In 1971 and 1972, Ferrari failed to achieve its ambitions for the entire season. Ickx wins another 2 Grands Prix, including the last one at the Nürburgring, his favorite circuit. In 1973, nothing goes at Ferrari and halfway through the season, it’s divorce. Jacky moves to other stables, including some of the leading ones, like Lotus in 1974 and 1975, but he is not there at the right time.
In early 1974 at Brands Hatch, during the Race of Champions, he does the exterior to Niki Lauda’s Ferrari in the rain in Paddock Bend, a delicate plunging turn.
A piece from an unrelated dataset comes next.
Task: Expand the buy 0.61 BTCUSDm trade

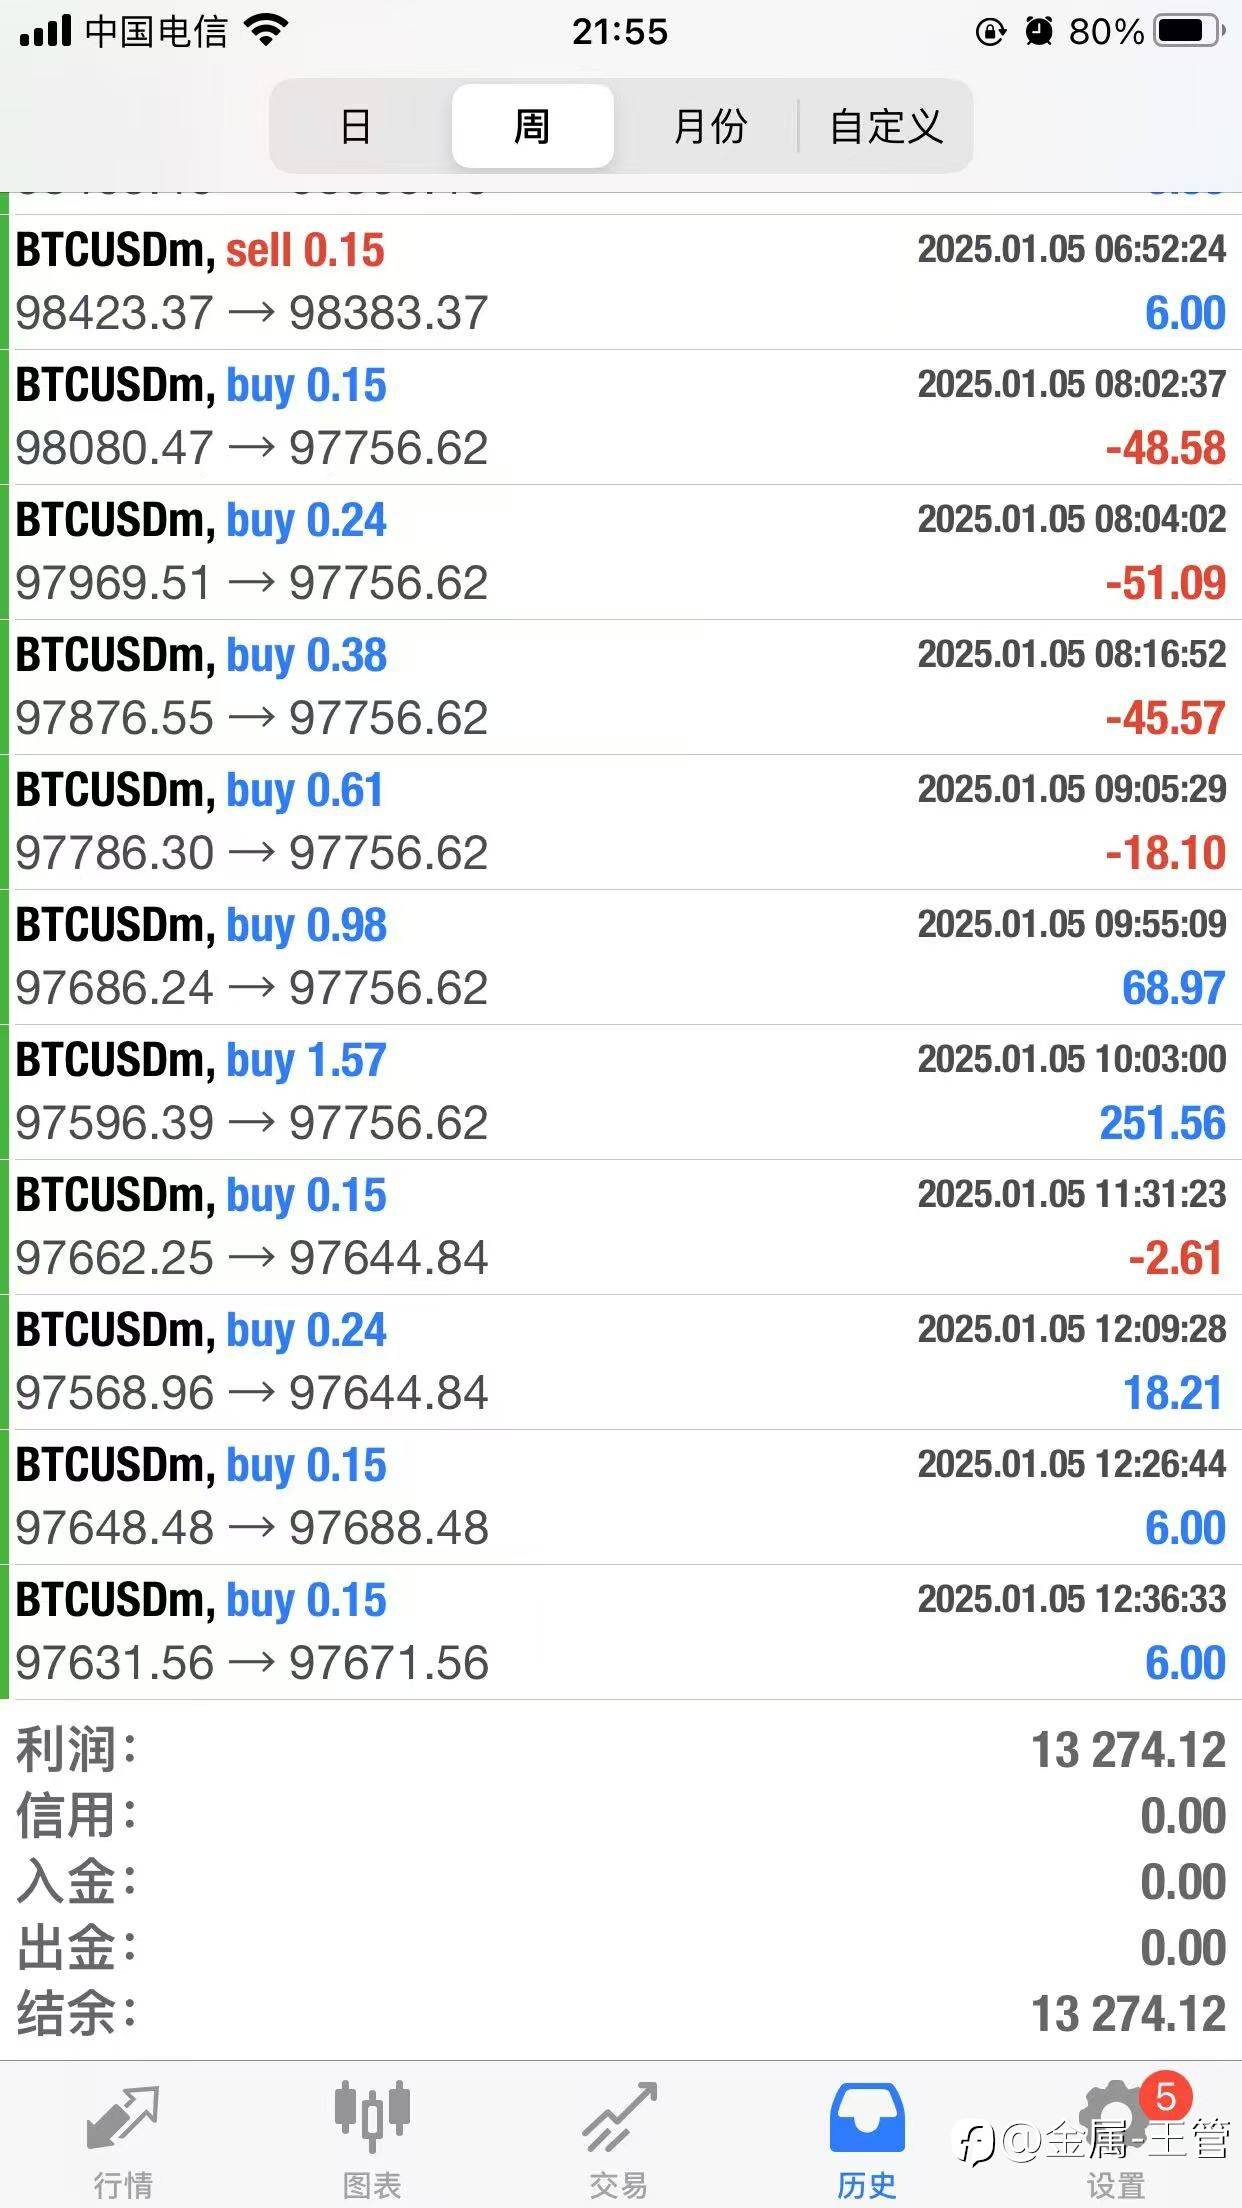Action: [x=620, y=822]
The maneuver seems crazy with audacity, but Jacky knows what he is doing, thus surprising Lauda and winning the victory. “I was one of the first drivers to notice that, in the rain, the outer edge of the track often offers better grip, where cars do not pass often. I had attempted a first passing maneuver on Lauda at this point, but I arrived too short and had to give up at the last moment. Fortunately, absorbed by his own steering, Lauda hadn’t noticed, which allowed me to still benefit from the surprise effect on my second attempt, which was the right one.”Despite this coup, Jacky Ickx senses that he will be 
difficult to bounce back in one of the best stables at the moment in F1: “You hold on to convictions; you believe that, by a miracle, you will recover. You agree to drive less good cars and you are inevitably more exposed. That’s what finally happened to me at Ensign. Jacky recounts his terrible accident at the 1976 USA Grand Prix, to Watkins Glen: “The Ensign team of Mo Nunn was meritorious, but lacked adequate means. On this circuit, we didn’t have the proper suspension springs, so with a full tank of gas, the steering of the Ensign became so hard that I couldn’t change course anymore. What happened was that in a turn, I didn’t have the strength necessary to make a course correction in time. The Ensign hits the rails full force and it is cut in two by a stake; the gas tank is gutted and the car catches fire. Jacky escapes from it and boxes towards the edge of the track, with a bare foot. One of my racing booties got stuck in the pedalboard and its seams, which were nevertheless extraordinarily strong, have literally exploded”. Foot injuries are terrible: several fractures of each ankle, a severed toe, most of the ligaments torn and third-degree burns. Despite this, Jacky recovers like a high-level athlete: three months later, he is recovered.
In 1979, he will inherit a Ligier for some Grands Prix, replacing Patrick Depailler, who had an accident while hang gliding. During this interim, Ickx will realize that he no longer has sufficient motivation to drive in F1.

The greatest horror

“Except at the very beginning, when I discovered my personal limits, I barely got off the road. Some seasons, if I did only one spin, it was a lot. On the other hand, fate made that, unlike others who regularly broke cars, my accidents often had a dramatic character. And several times, fire, which is the most terrible of all dangers, was present”. How can we not remember the episode of Jarama in 1970 and this first dramatic confrontation between Jacky Ickx and the terror of flames?

© Texts and photos extracted from the book Jacky Ickx L’enfant terrible, from the Michel Vaillant files by Jean Graton.